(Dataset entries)
◆ ◆ ◆ ◆
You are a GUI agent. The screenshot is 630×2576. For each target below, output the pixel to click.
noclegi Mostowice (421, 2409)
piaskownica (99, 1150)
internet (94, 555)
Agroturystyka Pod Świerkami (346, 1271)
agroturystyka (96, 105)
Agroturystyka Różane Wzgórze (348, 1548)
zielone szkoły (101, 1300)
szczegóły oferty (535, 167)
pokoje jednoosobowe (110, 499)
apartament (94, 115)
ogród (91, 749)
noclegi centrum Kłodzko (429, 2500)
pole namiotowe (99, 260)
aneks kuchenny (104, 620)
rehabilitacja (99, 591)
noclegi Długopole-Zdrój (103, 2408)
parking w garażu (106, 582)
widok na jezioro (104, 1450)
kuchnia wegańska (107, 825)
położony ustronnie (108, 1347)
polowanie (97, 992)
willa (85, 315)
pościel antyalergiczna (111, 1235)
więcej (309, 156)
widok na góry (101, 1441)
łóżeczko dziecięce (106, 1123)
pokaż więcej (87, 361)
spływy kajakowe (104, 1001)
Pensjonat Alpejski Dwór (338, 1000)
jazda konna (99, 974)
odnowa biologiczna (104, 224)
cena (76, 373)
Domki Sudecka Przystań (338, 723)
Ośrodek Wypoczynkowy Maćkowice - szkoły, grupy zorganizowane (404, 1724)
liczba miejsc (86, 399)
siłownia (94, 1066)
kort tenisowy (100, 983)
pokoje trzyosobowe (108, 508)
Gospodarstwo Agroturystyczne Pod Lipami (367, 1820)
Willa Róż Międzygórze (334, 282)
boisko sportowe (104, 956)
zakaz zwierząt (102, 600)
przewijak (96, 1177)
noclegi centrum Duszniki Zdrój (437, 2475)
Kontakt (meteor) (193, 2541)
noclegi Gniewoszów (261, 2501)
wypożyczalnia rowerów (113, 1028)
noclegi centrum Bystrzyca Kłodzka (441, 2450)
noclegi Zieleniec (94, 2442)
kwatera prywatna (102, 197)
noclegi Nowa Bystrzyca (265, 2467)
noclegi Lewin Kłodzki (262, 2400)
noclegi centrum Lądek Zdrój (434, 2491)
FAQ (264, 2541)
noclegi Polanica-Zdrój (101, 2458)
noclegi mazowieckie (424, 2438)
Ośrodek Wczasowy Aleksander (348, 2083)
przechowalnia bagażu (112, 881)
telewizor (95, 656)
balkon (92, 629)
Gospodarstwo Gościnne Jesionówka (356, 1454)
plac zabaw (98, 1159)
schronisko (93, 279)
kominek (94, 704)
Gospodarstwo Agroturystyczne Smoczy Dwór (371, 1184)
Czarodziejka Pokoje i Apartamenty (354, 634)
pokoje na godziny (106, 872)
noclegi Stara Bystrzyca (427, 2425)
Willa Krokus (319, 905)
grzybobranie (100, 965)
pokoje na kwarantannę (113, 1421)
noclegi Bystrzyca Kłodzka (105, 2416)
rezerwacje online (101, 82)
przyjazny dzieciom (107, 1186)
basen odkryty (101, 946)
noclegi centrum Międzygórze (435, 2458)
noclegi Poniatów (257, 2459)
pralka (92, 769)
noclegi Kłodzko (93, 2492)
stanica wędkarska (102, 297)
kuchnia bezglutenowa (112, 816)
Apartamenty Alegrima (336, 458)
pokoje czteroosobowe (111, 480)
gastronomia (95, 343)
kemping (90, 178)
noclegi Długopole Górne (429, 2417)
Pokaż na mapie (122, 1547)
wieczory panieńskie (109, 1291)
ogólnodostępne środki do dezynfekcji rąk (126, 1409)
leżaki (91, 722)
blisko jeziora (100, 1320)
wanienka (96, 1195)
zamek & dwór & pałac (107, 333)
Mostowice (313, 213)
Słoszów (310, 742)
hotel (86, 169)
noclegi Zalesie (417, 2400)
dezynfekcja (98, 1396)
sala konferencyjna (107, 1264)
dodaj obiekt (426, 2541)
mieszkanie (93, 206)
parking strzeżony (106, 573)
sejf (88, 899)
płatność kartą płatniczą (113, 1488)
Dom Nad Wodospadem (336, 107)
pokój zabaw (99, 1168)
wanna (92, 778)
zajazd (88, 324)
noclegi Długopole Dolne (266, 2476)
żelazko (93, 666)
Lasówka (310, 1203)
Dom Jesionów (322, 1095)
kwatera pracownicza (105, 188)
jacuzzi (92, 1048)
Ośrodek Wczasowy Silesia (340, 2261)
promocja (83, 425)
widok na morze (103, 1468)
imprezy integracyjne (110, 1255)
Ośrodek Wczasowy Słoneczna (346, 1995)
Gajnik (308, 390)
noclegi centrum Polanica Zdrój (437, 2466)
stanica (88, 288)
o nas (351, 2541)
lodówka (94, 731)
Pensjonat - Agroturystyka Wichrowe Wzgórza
◆ ◆ ◆ ◆
# [WORK REQUEST]
Which lines of the data contain the string "Długopole"? Copy each of them.

# [WRITTEN RESPONSE]
noclegi Długopole-Zdrój (103, 2408)
noclegi Długopole Górne (429, 2417)
noclegi Długopole Dolne (266, 2476)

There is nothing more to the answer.